Martin Glenn has resigned as chief executive of the Football Association and will leave his role at the end of the season, the governing body announced on Thursday.
The FA said Glenn, who was appointed in 2015, “had delivered much of what he came to do”.
“When I accepted the role of CEO at The FA, I was tasked with improving the effectiveness of the organisation and making it financially secure,” said Glenn.
“I also joined with the strong belief that the England team’s performance in tournaments could and should improve, and that the experience of the millions of people who play football could be a better one.
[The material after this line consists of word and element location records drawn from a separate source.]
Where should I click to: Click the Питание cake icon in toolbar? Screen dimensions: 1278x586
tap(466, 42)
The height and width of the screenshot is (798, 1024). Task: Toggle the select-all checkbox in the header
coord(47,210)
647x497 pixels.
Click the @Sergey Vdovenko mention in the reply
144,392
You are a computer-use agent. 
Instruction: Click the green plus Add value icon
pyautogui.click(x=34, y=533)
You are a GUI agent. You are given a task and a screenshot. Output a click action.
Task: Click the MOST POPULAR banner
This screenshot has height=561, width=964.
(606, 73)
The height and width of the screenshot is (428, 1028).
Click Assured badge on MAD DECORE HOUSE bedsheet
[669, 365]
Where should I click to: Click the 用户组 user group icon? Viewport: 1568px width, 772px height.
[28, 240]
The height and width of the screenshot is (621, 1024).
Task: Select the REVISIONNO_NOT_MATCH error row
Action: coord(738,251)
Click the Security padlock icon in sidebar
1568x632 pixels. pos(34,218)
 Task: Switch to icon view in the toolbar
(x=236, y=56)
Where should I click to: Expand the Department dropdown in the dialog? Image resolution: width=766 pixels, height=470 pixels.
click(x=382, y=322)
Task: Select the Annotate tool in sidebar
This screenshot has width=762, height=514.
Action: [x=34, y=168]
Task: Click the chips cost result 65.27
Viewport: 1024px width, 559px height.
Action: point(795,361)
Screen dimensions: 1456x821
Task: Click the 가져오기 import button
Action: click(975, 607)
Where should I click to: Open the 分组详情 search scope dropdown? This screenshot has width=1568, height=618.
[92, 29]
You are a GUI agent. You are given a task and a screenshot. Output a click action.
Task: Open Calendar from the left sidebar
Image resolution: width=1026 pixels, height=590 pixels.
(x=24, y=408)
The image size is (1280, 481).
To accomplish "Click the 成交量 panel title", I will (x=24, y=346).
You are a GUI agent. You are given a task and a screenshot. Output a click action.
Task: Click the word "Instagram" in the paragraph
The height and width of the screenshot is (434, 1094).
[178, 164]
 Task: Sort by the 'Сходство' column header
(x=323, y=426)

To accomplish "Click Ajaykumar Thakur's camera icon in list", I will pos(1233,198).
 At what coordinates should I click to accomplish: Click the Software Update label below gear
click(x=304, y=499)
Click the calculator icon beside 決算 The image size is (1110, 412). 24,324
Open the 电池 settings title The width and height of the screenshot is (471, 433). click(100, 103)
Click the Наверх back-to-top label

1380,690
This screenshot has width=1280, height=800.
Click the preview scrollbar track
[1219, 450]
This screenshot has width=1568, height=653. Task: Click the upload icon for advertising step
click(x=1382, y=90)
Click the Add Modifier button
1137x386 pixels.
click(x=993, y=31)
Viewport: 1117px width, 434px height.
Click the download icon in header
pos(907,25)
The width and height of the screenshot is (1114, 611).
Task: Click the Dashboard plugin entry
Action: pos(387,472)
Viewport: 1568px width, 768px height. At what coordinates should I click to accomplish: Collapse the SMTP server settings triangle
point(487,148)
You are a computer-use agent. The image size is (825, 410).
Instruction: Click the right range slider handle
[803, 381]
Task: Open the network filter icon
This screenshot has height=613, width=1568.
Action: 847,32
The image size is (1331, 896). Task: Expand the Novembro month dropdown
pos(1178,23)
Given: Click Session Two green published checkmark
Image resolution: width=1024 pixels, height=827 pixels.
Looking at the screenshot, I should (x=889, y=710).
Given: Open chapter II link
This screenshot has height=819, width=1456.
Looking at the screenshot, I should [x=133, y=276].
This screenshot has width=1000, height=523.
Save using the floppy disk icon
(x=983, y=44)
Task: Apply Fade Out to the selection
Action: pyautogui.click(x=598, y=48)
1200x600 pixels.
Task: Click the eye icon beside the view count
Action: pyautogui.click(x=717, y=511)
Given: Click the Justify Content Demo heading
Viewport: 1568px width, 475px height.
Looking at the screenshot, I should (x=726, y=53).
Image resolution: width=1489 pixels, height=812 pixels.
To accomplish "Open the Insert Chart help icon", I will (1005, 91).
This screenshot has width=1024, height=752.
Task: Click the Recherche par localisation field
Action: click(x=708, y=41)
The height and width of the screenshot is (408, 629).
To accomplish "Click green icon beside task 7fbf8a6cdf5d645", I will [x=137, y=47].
“I will leave feeling proud of the success of the performance of all the England teams. I am confident that we have established in St. George’s Park, a world-class centre which will ensure that the teams will continue to build on their current successes.”
England, under Gareth Southgate, reached the semi-finals of the World Cup in Russia and recently qualified for next year’s Nations League Finals.
FA chairman Greg Clarke said Glenn’s “integrity, commitment, energy and passion for football has underpinned the improvements on and off the pitch”.
Glenn has presided over a series of challenging situations in his role, including the appointment and rapid departure of England boss Sam Allardyce.
He was criticised for his role in the investigation into the conduct of England women’s manager Mark Sampson, who was dismissed in September last year.
And in March he apologised for remarks he made comparing the Jewish Star of David with symbols such as the Nazi swastika.
Glenn’s comments came as he tried to justify the FA’s decision to charge Manchester City manager Pep Guardiola for wearing a yellow ribbon in support of jailed Catalan independence leaders.
However, he has also been praised for increasing revenue at the FA and boosting the women’s game.